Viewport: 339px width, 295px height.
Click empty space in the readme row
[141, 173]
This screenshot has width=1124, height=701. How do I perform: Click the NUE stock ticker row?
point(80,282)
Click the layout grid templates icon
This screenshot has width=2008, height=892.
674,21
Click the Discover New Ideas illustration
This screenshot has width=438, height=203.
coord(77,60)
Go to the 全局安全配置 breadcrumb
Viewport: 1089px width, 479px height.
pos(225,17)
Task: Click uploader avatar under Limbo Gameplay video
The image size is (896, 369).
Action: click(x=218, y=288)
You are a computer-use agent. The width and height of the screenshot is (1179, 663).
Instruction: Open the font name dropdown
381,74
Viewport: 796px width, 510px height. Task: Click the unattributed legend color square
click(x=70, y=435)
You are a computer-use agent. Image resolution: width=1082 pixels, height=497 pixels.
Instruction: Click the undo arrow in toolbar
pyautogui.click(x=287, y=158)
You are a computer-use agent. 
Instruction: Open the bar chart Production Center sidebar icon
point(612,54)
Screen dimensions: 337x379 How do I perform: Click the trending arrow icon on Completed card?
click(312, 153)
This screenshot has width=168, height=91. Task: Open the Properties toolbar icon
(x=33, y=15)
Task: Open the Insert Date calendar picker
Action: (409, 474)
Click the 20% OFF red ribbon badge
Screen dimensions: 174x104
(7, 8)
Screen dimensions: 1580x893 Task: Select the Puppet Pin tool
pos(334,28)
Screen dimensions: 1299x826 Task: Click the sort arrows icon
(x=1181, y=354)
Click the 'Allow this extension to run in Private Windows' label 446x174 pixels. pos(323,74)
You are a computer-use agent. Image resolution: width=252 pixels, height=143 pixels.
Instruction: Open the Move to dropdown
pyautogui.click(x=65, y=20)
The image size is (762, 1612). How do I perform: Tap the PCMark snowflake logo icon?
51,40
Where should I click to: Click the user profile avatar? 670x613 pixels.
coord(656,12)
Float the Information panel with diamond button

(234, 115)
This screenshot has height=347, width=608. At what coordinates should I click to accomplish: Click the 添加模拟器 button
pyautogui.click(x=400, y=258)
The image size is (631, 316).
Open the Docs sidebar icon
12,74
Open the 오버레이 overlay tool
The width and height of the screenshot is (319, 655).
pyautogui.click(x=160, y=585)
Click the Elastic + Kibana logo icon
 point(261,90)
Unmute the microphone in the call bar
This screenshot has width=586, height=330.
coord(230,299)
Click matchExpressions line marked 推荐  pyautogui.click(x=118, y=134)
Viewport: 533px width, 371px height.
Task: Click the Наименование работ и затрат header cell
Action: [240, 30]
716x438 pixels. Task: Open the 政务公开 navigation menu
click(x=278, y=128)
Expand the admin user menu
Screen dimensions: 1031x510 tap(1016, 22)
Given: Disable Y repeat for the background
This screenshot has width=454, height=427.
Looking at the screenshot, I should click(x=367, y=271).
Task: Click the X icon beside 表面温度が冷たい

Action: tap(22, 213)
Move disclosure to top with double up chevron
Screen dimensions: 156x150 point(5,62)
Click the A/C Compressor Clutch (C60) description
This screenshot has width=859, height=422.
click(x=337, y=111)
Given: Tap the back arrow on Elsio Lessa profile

++++++++++++++++++++

Each line in the listing above that includes "agent" is to be copied.

You are a computer-use agent. The width and height of the screenshot is (1179, 663).
You are a computer-use agent. Image resolution: width=1082 pixels, height=497 pixels.
You are a computer-use agent. 
You are a computer-use agent. Image resolution: width=252 pixels, height=143 pixels.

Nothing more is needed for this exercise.